Many different, and apparently quite successful, malware families are based on a very few custom packing programs to get them past an antivirus program and into targeted computers. Even a non-geek can buy such a program and develop professionally looking (and often undetected) malware. With this semi-legal market for malware gift-wrapping services priced to move at 600 bucks, who can stop it?

Categories: Virus Lab Tags: , , , ,
  1. December 21st, 2010 at 13:29 | #1

    I am wondering but the virus needs to unpack itself before it can load into the memory right so the Av can find out the file origin and delete it?

  2. December 21st, 2010 at 13:35 | #2

    Hi Michal,

    Nice shared, this article is very informative to others.

    cheers,
    yanto chiang

  3. December 21st, 2010 at 13:53 | #3

    @HackToHEll
    It could be too late when the virus had a chance to unpack itself.

  4. December 21st, 2010 at 17:58 | #4

    I think when it’s loaded in the memory it’s more difficult to erase it…

  5. December 22nd, 2010 at 15:15 | #5

    But avast use a generic emulator can find OEP and unpack the file in memory in a protected area,is that right?

  6. December 22nd, 2010 at 20:18 | #6

    @superhacker
    Not exactly. Finding OEP is not always possible and not always necessary. Btw: all the screenshots are from emulated samples, so yes, we can emulate them, but as I mentioned in the article – these custom packers are constantly improved to avoid emulation.

  7. December 23rd, 2010 at 03:43 | #7

    @Michal Krejdl
    oh i see thanks

  8. Bhaskar
    December 23rd, 2010 at 17:28 | #8

    Hope avast can through this virus earlier then they give any affect to ur pc,,the description is very helpful to,me…sooo thnks

  9. December 25th, 2010 at 23:37 | #9

    Michal Krejdl :
    @superhacker
    Not exactly. Finding OEP is not always possible and not always necessary. Btw: all the screenshots are from emulated samples, so yes, we can emulate them, but as I mentioned in the article – these custom packers are constantly improved to avoid emulation.

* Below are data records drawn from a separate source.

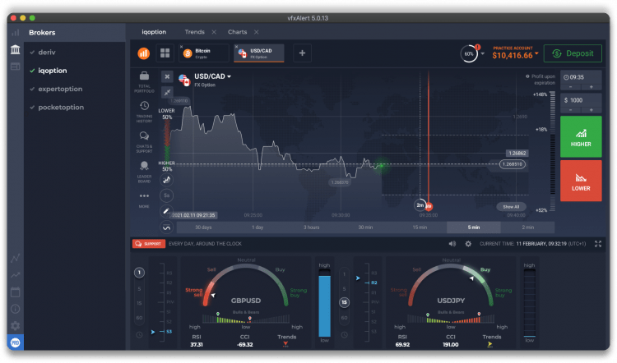
Task: Click the multi-chart grid layout icon
Action: [x=165, y=53]
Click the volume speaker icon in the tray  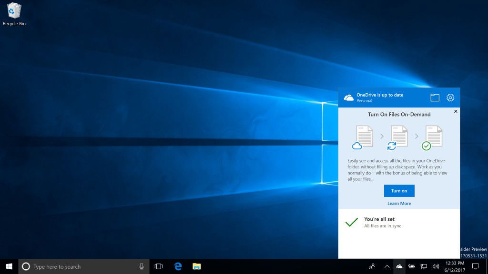[x=436, y=266]
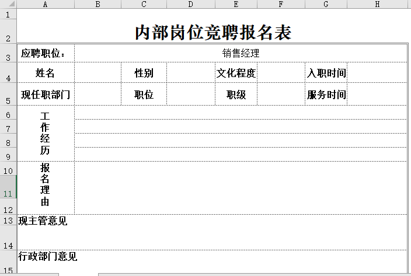Select column A header
Viewport: 411px width, 276px height.
46,4
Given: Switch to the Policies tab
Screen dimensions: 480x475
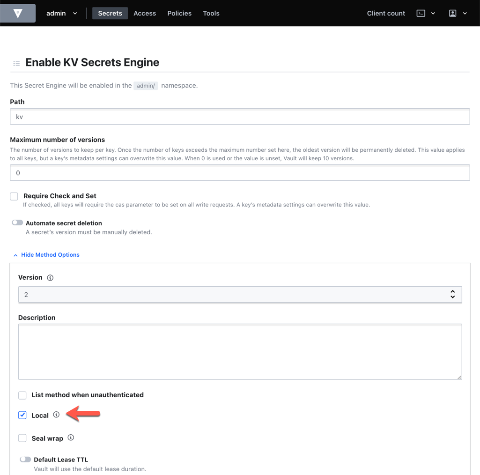Looking at the screenshot, I should coord(179,13).
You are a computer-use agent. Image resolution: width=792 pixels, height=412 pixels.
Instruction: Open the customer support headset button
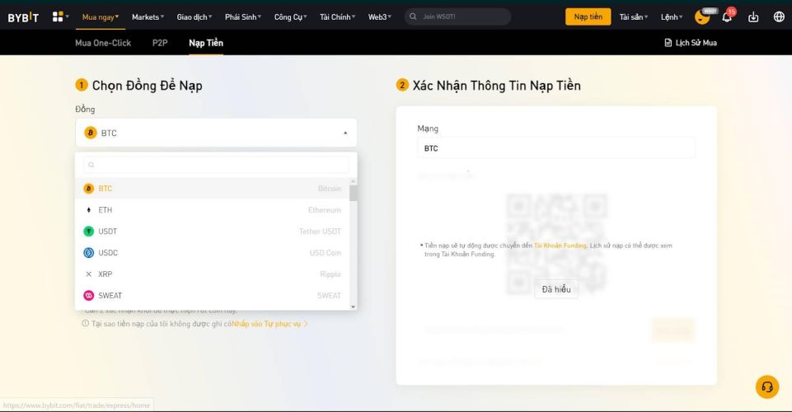[766, 386]
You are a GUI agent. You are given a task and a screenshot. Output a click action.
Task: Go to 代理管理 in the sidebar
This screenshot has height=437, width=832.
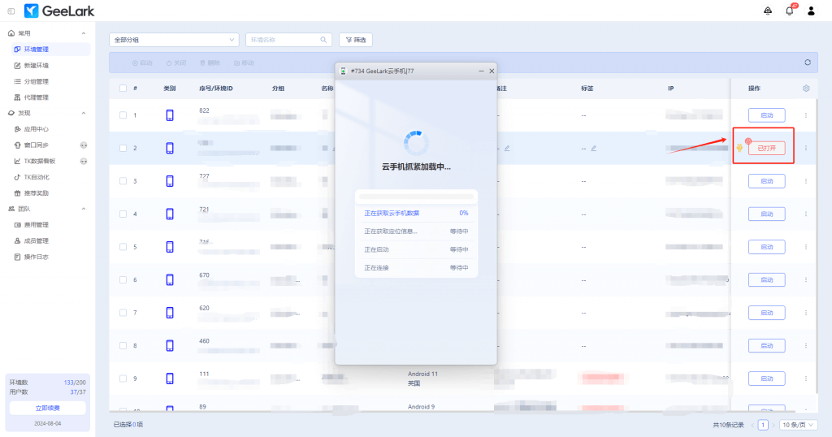point(37,97)
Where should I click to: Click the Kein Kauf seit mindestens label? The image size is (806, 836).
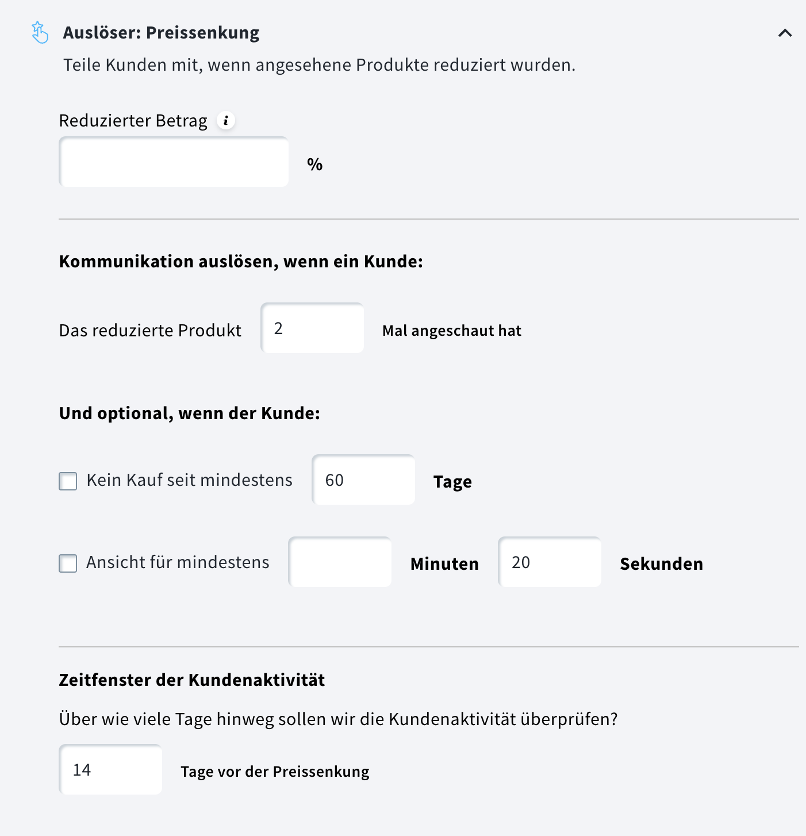pos(189,480)
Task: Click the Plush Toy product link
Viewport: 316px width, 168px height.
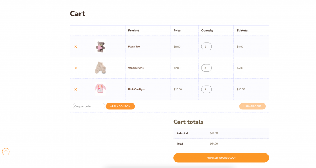Action: 134,46
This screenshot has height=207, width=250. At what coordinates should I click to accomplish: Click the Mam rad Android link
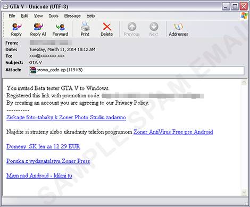tap(39, 176)
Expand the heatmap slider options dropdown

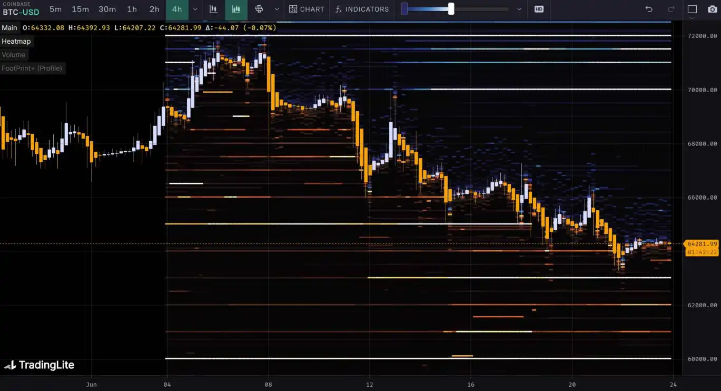[x=519, y=9]
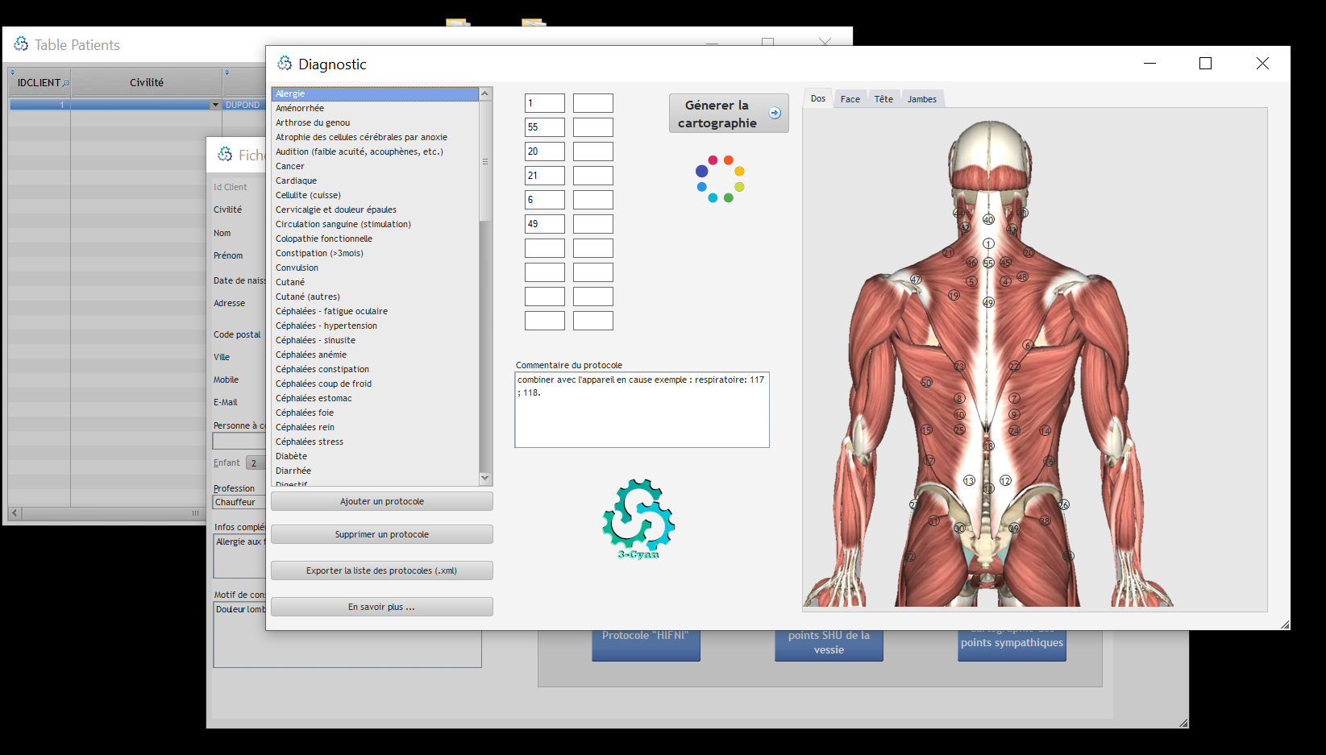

    Okay i get it keep good work in protecting us

  10. SystemTool2011
    December 27th, 2010 at 13:33 | #10

    I’ve tried both AVG free and Avast free last night and neither of them is removing System Tool 2011 virus :(

  11. December 27th, 2010 at 15:12 | #11

    @SystemTool2011
    You can post your problem in the viruses section in avast support forum
    [url]http://forum.avast.com/index.php?board=4.0[/url]

  12. user
    December 28th, 2010 at 04:18 | #12

    @Systemtool

    Try Malwarebytes at malwarebytes.org

    If that doesn’t do it, you can get free support at their forums

  13. Zeljko
    December 29th, 2010 at 21:34 | #13

    @SystemTool2011 I recommend <>. It’s the Russian type of a machine for finding and destroying anything you want.

  14. carlos ortiz
    January 6th, 2011 at 23:25 | #14

    gracias por el antivirus

  15. Tom
    January 11th, 2011 at 23:17 | #15

    Avast has flagged the following:
    c:\windows\system32\winlogon.exe is infected by win32:malware-gen

    Any help fixing this would be appreciated.
    Thx

  16. January 12th, 2011 at 19:32 | #16

    @Tom, seems like your whole system is infected. You better do a scan after booting from a bootcd!

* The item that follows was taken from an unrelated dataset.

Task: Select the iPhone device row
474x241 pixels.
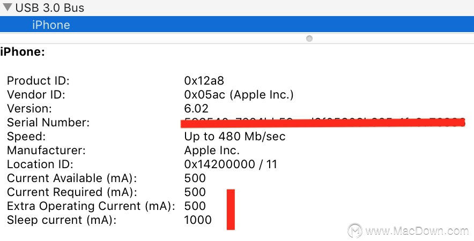Action: click(237, 25)
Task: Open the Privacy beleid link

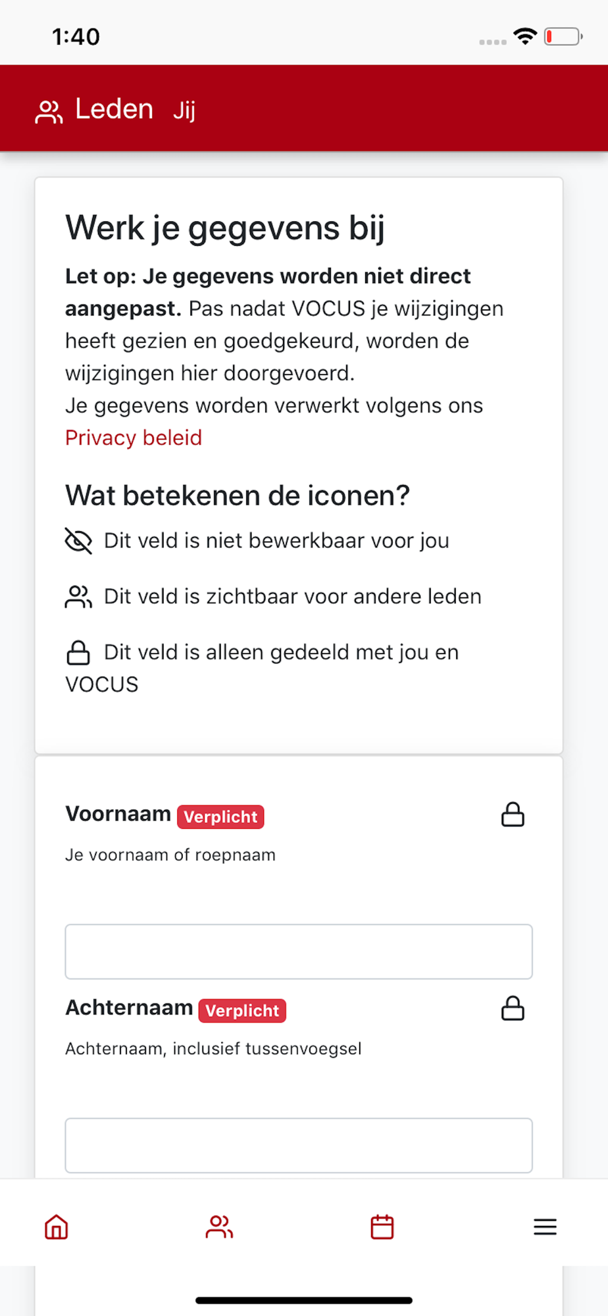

    Or format deeply and reinstall the system. If you dont want to reinstall you need someone experienced to get your system fully clean again. Try Highjackthis and post it on some forums to gain knowledge about the virus on your system!

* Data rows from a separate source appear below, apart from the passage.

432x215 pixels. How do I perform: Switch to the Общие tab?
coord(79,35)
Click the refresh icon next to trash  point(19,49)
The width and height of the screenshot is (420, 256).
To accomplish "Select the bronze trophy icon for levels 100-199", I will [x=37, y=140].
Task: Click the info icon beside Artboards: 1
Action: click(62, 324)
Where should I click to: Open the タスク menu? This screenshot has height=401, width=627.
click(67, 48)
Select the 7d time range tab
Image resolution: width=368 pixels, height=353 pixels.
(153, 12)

  17. January 14th, 2011 at 18:53 | #17

    @SystemTool2011
    Have you tried “Remove Fake Antivirus” I’ve used it a bunch of times and it’s helped me. I would solve the problem in this order. Run TFC.exe (Temp File Cleaner), Remove fake Antivirus, Malware Bytes, And if you want to really clean it out run a boot scan using Avast. That should help you real nice.

  18. January 14th, 2011 at 18:54 | #18

    @SystemTool2011
    Have you tried “Remove Fake Antivirus” I’ve used it a bunch of times and it’s helped me. I would solve the problem in this order. Run TFC.exe (Temp File Cleaner), Remove fake Antivirus, Malware Bytes, And if you want to really clean it out run a boot scan using Avast. That should help you real nice.

  19. Jorge Enrique Paz
    January 16th, 2011 at 06:54 | #19

    I have 9 files with virus Win 32 Malware-gen and I need Avast removed them as far as possible.